UMN is claiming one of its professors, Georgios Giannakis, invented key technology behind the LTE protocol, a standard for high-speed wireless communication that is currently being used by Verizon, AT&T, T-Mobile and Sprint to connect mobile phones.
According to the university, Giannakis did work “that improves reliability and speed” on LTE networks. The lawsuits accuse Verizon, AT&T, T-Mobile and Sprint of violating U.S. Patent Numbers 7,251,768; RE45,230; 8,588,317; 8,7717,175; and 8,774,309. Each lawsuit points out that UMN reaps $40 million in patent licenses each year, and that “the University reinvests its royalty revenues in its mission of serving the people of the State of Minnesota.”
The lawsuit is relatively unusual among universities, and it has drawn some criticism.
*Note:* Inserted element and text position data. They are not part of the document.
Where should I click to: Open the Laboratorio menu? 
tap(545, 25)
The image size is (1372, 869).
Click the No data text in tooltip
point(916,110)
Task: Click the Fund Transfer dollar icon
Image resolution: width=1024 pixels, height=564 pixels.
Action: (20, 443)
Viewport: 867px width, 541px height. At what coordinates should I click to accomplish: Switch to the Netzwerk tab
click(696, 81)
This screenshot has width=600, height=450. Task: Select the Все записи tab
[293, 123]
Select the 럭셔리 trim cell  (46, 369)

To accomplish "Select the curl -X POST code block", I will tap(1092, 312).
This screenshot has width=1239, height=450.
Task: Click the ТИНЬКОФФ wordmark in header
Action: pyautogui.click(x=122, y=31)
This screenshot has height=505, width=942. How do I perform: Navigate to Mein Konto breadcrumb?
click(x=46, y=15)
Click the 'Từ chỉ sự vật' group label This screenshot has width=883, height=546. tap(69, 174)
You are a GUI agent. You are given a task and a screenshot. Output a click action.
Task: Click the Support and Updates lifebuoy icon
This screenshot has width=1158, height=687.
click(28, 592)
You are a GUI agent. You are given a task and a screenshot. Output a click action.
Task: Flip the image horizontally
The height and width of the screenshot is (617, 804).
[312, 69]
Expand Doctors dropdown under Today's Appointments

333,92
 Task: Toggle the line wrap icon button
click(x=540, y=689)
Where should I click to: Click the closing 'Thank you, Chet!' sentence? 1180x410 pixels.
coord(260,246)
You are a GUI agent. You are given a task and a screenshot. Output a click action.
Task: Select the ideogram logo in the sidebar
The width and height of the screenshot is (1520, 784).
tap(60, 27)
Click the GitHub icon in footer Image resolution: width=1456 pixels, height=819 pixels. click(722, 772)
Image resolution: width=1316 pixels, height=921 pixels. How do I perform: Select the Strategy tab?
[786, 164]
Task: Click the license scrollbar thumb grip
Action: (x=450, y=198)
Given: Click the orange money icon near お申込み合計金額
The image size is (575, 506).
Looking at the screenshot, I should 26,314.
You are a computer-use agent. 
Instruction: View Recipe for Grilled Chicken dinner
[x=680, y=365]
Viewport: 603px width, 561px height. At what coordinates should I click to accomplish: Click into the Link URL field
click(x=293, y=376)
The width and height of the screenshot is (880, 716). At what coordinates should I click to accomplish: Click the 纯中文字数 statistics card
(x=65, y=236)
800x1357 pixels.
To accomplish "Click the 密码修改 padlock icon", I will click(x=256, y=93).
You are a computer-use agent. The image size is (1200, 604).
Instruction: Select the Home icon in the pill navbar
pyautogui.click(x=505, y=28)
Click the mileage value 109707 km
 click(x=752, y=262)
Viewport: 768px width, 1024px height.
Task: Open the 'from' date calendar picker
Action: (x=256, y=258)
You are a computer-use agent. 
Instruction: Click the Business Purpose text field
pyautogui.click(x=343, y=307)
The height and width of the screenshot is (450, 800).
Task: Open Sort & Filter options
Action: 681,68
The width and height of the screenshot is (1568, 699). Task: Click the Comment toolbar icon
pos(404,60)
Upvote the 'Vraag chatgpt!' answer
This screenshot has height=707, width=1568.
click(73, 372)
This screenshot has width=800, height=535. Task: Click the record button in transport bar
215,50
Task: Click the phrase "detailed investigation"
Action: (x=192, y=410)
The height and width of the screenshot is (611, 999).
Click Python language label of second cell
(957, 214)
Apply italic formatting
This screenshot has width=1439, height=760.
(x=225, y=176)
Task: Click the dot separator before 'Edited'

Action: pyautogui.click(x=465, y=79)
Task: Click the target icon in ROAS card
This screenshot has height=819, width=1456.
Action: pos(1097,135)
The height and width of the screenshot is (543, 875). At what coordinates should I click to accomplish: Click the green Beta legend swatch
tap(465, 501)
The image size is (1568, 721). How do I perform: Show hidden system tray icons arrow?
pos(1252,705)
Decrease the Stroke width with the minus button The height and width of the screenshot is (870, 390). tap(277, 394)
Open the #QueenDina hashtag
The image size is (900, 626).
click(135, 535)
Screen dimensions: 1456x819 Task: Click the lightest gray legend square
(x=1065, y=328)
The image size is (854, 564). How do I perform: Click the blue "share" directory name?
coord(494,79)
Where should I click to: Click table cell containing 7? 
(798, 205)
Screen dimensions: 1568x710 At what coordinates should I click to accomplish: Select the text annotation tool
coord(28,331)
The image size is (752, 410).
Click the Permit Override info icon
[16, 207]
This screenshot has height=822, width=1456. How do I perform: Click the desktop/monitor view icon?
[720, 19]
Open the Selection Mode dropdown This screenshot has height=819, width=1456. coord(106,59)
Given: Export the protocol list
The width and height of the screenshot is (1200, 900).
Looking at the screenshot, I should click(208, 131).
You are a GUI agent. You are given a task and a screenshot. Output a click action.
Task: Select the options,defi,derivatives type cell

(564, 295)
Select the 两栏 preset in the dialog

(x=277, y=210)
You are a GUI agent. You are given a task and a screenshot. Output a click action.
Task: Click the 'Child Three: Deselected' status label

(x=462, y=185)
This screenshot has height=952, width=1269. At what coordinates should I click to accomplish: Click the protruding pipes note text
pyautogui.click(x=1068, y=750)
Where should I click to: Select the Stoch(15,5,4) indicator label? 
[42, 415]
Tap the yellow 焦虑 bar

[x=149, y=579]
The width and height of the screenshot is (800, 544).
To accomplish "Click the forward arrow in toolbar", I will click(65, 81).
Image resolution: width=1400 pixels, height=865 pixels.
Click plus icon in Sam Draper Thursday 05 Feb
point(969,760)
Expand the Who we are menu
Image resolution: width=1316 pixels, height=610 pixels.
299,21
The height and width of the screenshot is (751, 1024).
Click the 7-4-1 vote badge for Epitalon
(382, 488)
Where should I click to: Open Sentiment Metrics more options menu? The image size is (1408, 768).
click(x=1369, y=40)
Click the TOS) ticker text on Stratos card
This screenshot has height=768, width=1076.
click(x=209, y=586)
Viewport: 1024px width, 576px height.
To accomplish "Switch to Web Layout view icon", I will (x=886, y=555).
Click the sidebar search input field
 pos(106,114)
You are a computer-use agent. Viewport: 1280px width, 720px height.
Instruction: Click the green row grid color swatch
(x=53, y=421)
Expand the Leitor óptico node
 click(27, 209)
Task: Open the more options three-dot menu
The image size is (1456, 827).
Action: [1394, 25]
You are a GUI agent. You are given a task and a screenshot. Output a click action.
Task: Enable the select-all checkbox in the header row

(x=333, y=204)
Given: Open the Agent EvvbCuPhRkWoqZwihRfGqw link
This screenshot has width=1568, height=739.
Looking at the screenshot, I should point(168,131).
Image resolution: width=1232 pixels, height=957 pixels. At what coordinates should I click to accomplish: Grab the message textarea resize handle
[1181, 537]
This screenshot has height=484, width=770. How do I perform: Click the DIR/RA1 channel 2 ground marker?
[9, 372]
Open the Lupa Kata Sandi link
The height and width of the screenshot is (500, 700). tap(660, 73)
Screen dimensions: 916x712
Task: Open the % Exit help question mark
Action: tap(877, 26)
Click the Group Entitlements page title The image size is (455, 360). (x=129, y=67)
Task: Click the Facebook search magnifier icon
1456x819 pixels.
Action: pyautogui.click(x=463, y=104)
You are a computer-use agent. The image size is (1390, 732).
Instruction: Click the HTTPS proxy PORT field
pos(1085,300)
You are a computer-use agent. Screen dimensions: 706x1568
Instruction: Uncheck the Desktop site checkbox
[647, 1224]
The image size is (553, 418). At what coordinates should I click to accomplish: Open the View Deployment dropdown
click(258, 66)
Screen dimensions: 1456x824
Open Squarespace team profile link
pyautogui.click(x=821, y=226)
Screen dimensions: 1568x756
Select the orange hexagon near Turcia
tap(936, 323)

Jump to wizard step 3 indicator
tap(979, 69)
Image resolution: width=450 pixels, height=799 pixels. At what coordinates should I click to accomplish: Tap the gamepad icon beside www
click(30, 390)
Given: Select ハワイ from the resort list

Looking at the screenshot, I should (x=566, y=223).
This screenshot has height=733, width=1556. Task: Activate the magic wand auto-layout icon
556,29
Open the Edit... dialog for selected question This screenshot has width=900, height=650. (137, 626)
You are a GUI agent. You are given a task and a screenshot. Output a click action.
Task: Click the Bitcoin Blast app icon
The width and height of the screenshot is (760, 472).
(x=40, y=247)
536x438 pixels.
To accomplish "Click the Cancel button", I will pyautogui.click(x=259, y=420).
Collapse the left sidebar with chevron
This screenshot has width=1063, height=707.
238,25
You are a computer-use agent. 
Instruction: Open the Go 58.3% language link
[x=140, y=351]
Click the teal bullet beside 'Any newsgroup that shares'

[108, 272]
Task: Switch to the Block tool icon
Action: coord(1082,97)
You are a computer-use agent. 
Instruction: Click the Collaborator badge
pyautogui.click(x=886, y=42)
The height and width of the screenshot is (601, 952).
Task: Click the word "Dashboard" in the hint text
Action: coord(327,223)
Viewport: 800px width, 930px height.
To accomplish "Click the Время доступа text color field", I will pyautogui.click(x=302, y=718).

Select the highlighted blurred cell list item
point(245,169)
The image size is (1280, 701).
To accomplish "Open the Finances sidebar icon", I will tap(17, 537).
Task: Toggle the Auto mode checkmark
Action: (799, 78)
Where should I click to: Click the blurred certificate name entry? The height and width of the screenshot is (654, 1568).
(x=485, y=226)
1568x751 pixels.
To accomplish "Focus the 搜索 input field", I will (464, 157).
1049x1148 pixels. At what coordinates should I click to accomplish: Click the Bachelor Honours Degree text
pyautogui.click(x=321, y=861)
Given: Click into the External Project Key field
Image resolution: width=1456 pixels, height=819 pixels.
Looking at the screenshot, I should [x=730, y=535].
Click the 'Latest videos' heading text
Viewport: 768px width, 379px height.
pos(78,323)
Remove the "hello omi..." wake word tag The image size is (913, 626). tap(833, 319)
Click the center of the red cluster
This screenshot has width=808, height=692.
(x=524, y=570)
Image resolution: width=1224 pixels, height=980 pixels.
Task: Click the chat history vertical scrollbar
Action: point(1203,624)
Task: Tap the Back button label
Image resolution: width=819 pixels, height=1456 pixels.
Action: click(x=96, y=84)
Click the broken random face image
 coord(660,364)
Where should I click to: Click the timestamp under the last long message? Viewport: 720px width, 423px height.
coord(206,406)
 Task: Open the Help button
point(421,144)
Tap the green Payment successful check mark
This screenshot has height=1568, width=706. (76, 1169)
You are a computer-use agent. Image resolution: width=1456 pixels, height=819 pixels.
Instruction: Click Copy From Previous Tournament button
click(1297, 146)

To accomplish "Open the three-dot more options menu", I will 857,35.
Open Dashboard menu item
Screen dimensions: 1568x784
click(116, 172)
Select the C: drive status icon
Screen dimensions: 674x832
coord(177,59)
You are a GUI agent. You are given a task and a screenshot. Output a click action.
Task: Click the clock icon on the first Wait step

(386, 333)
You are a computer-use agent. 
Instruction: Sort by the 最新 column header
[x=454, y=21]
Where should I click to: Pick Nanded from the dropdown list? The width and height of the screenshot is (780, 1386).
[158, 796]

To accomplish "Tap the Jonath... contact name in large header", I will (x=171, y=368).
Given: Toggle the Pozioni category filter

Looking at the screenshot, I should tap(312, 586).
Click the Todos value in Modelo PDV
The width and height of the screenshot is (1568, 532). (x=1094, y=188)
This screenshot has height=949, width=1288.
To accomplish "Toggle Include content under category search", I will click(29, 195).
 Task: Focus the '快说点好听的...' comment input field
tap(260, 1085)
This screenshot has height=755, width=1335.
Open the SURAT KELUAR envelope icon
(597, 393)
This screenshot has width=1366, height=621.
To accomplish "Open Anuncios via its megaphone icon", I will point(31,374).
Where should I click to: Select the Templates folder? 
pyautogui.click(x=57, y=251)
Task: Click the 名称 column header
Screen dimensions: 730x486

Some accuse universities like UMN of using their status as powerful “non-practicing entities” to engage in litigation strategies similar to those of patent trolls.
The UMN action and other recent university suits are taking place against the background of a heated argument over a record-setting patent win by Carnegie Mellon University. In 2012, CMU won a $1.17 billion verdict against Marvell Semiconductor, and that figure has grown to $1.54 billion. The case is now on appeal. Last month, the University of Minnesota and several other universities filed a brief (PDF) supporting Carnegie Mellon’s landmark win.
Eric Kaler, president of UMN, comments, “Every day, our faculty is developing life-changing inventions and cures for the common good. That is what a great research university does. We must vigorously protect our faculty, those discoveries, and the overall interests of our university.” The defendant companies haven’t publicly commented on the UMN suits.